Puentes para madurar
Ulises volvió a casa, como al final de la guerra de Troya. Su muerte no lo idealiza, pero me invita a meditar en su legado como artista y en la necesidad de un cristianismo que ofrezca puentes ahí donde el espíritu de la época solo quiere construir trincheras.
«Guardarnos en el castillo, jugar a lo seguro y evitar la frontera nos vuelve aburridos, predecibles, irrelevantes. Terminamos hablándonos a nosotros mismos».
Lucas Magnin, en memoria de Ulises Eyherebide.
La socióloga Mariela Mosqueira —especializada en diversidad religiosa y autora de Santa rebeldía. Juventudes evangélicas en el Gran Buenos Aires (2022)— escribió en Twitter hace unos días algo que sintetiza muchas cosas:
¿Por qué la voz de Ulises es para mí el epítome de las juventudes evangélicas? Durante toda mi investigación su voz, su imagen y su mensaje aparecían una y otra vez en cada entrevista que realicé, en cada archivo que revisé, en cada evento (recital, campamento, congreso) que registré. Ulises no solo fue un “rockstar” cristiano, sino que fue un revolucionario de la experiencia cristiana en América Latina. Con su inconformismo, creó formas innovadoras de comunicar la fe a las nuevas generaciones y, lo más destacado, habilitó una nueva sensibilidad estética de conexión con lo sagrado. Testimonios de conversión o retorno a la fe a través de su música sobran… definitivamente. Ulises fue el “puente para madurar” que las juventudes evangélicas eligieron para vivir y extender su fe “hasta lo último de la tierra”.[3]

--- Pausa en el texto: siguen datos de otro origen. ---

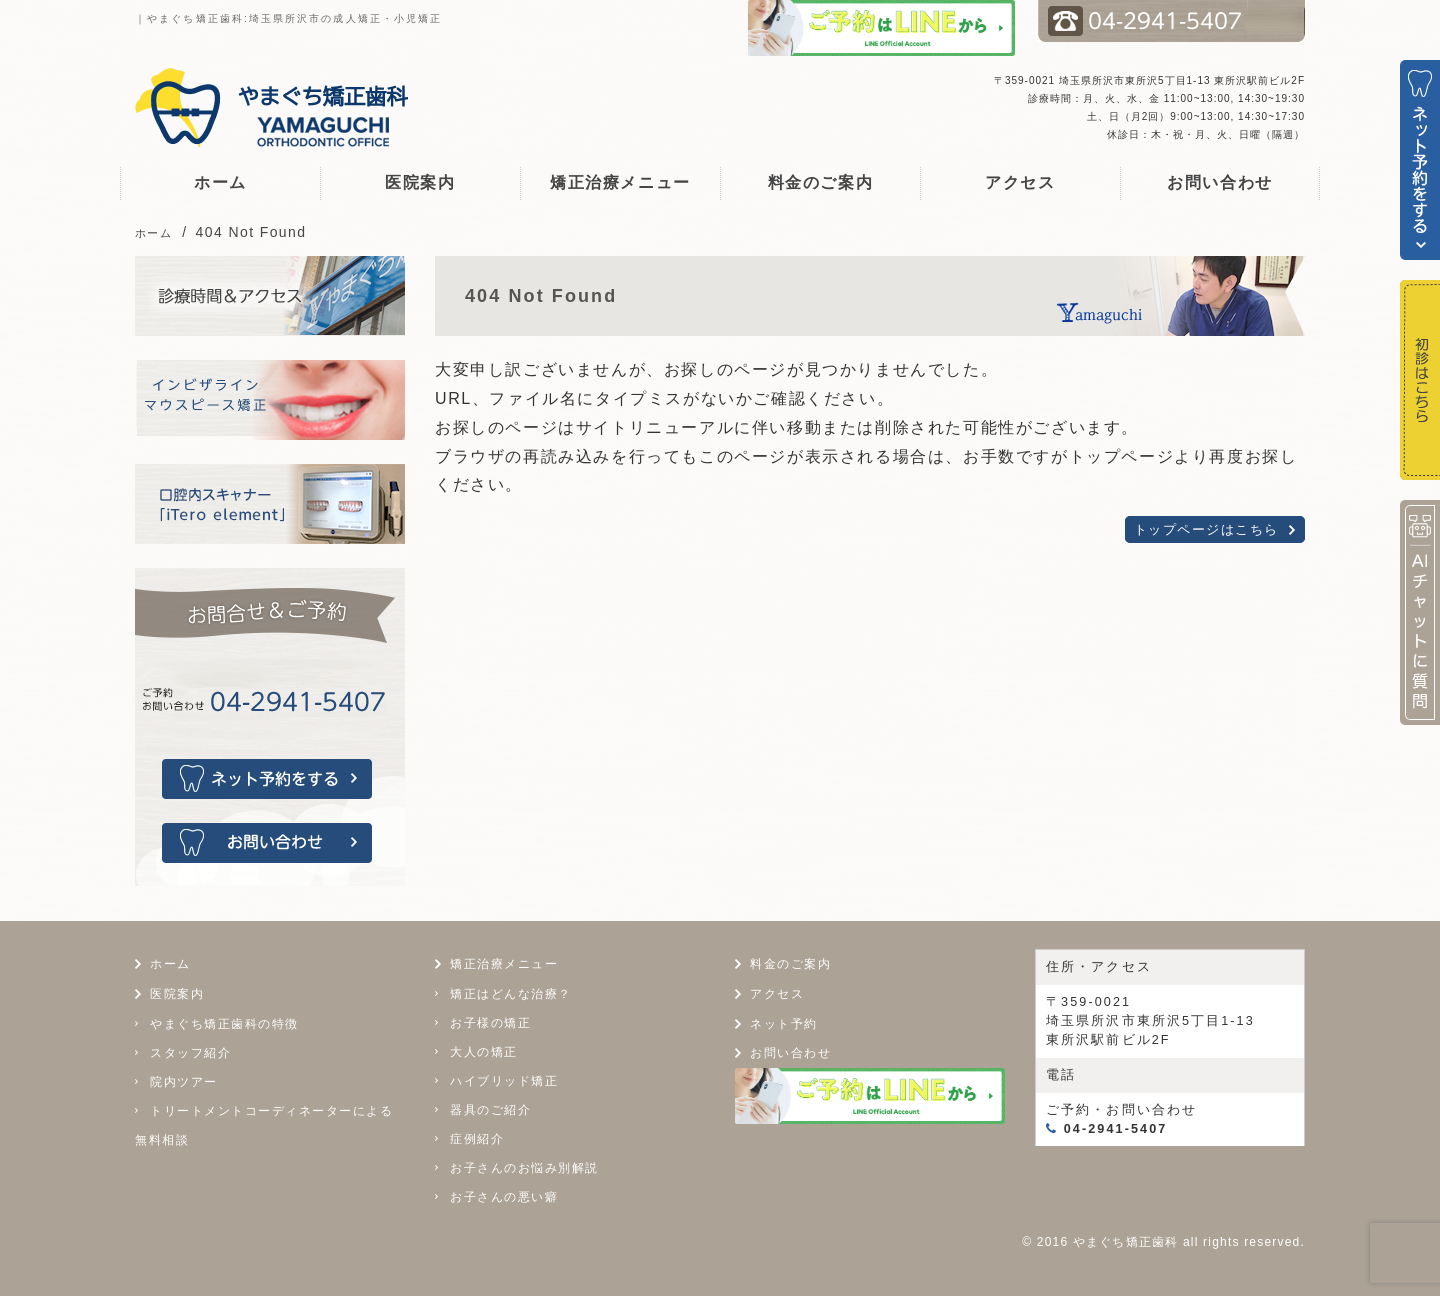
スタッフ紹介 (190, 1053)
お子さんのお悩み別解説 (524, 1168)
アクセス (1020, 182)
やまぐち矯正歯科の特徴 (224, 1024)
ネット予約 (786, 1023)
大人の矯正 (484, 1052)
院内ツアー (184, 1082)
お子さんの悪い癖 (504, 1197)
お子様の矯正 (490, 1023)
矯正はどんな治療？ (511, 994)
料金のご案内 (821, 182)
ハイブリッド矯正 (504, 1081)
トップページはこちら (1206, 529)
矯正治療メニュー (620, 182)
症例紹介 (477, 1139)
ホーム (220, 182)
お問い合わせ (1220, 182)
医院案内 (420, 182)
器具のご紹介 (490, 1110)
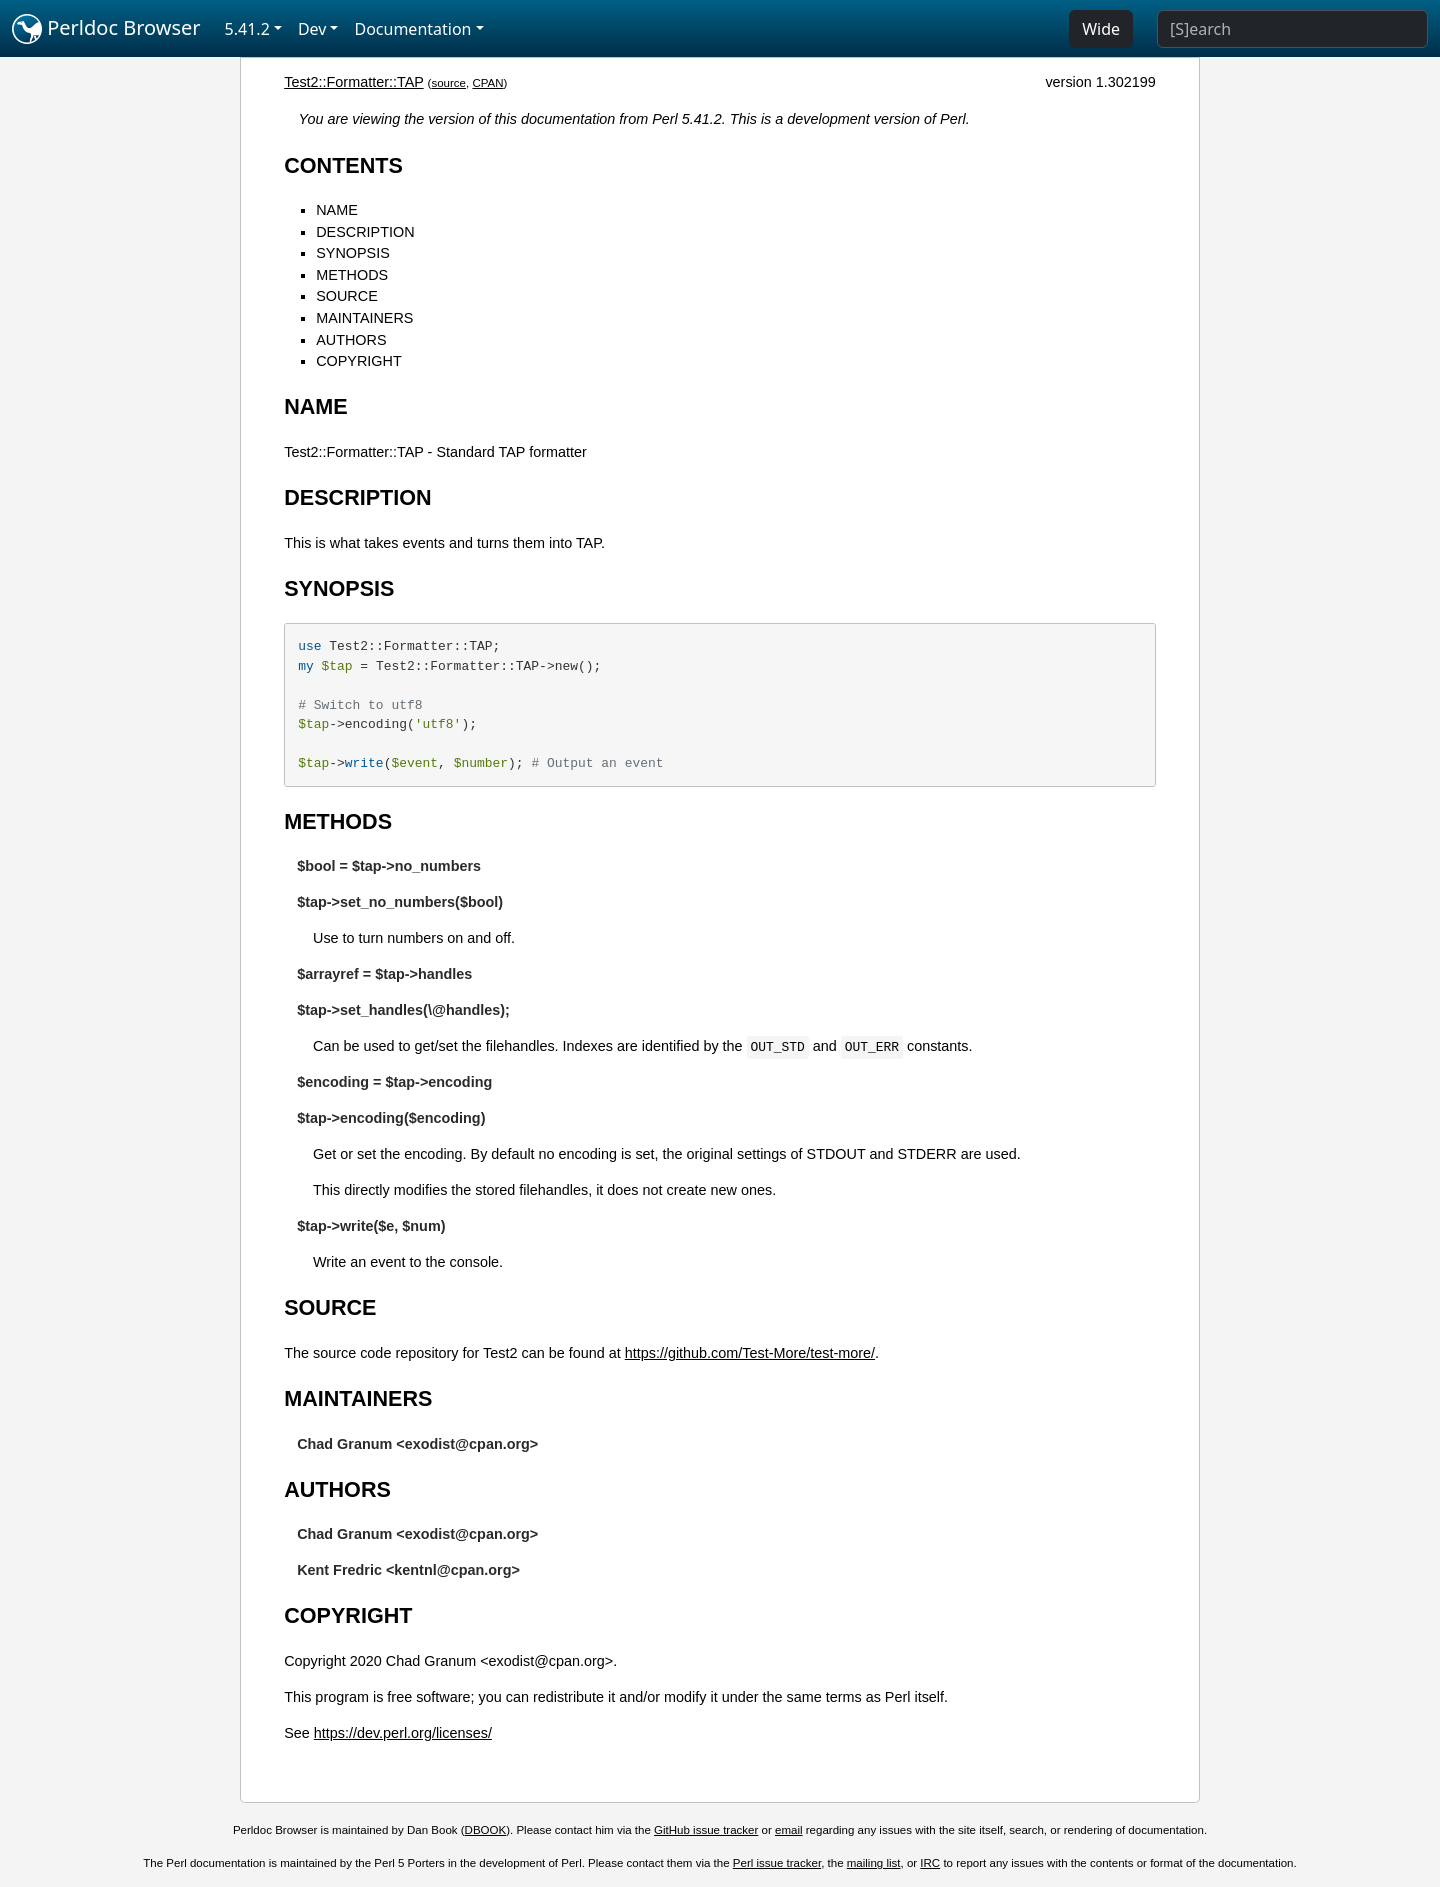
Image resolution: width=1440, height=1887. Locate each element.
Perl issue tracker (777, 1863)
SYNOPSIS (353, 253)
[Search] (1292, 29)
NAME (337, 210)
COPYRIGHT (359, 361)
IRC (930, 1863)
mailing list (874, 1863)
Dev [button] (312, 29)
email (789, 1830)
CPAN (487, 83)
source (448, 83)
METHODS (352, 275)
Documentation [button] (412, 29)
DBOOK (486, 1830)
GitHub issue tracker (706, 1830)
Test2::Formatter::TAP (353, 82)
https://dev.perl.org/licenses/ (403, 1733)
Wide (1101, 29)
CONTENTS (343, 165)
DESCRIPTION (365, 232)
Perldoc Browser (106, 29)
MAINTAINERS (364, 318)
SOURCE (347, 296)
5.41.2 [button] (247, 29)
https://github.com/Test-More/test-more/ (750, 1353)
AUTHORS (351, 340)
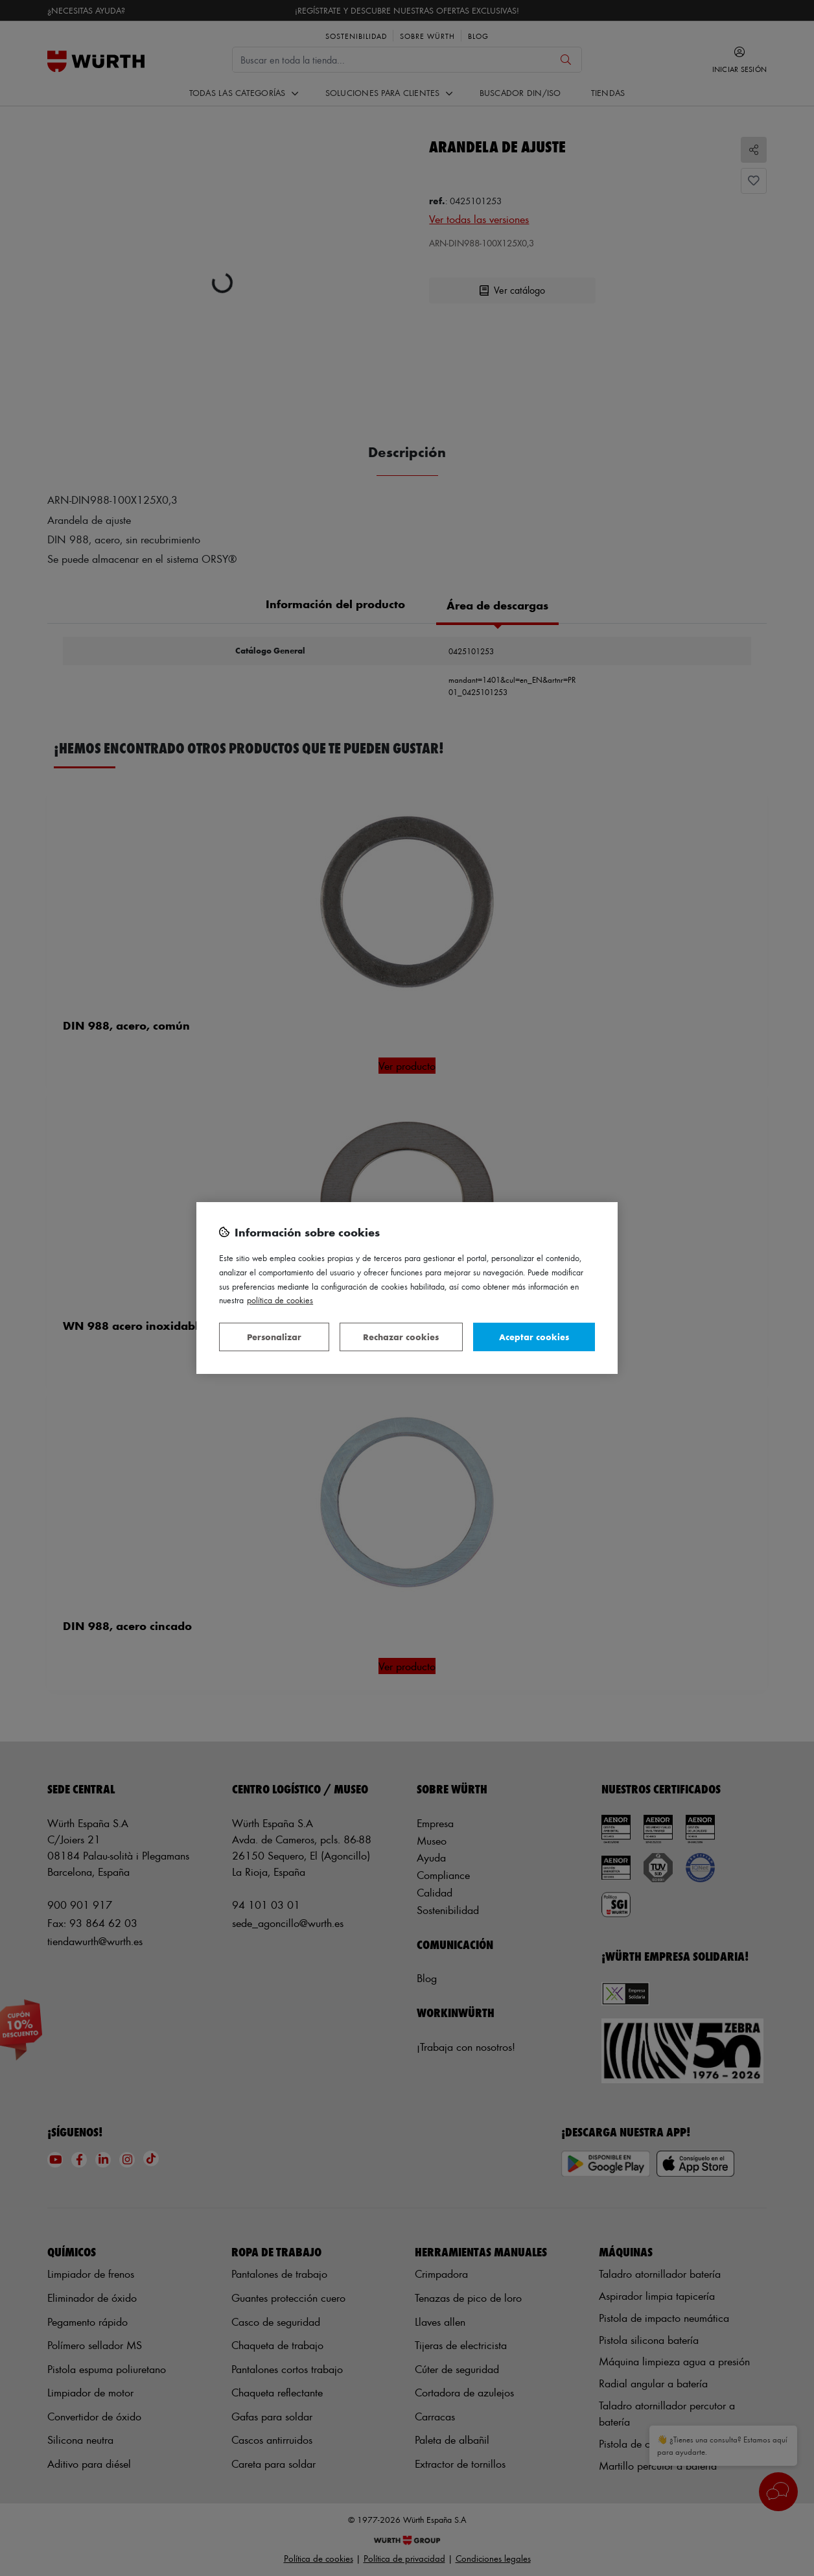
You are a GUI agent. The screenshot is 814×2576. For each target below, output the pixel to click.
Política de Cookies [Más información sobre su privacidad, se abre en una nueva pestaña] (280, 1299)
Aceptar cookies (534, 1336)
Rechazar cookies (401, 1336)
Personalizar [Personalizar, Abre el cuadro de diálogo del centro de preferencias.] (274, 1336)
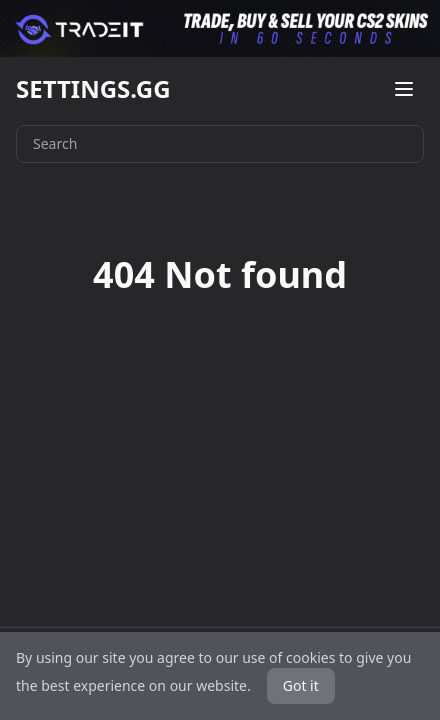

Guardarnos en el castillo, jugar a lo seguro y evitar la frontera nos vuelve aburridos, predecibles, irrelevantes. Terminamos hablándonos a nosotros mismos. Se diluye la dimensión de sorpresa, aventura y pasión que hace falta no solo para crear una obra de arte potente, sino también para hacer algo tan arriesgado y existencial como seguir a Cristo. Quizás parte del motivo por el cual los exvangélicos van en aumento tenga que ver justamente con este deseo de cerrar filas hasta el punto de la asfixia.
Qué hermoso sería que, como una especie de pogo espiritual de despedida, el legado teológico de Rescate vuelva a movilizar sensibilidades, estructuras y comunidades para que, si nos dan a elegir, elijamos quedarnos.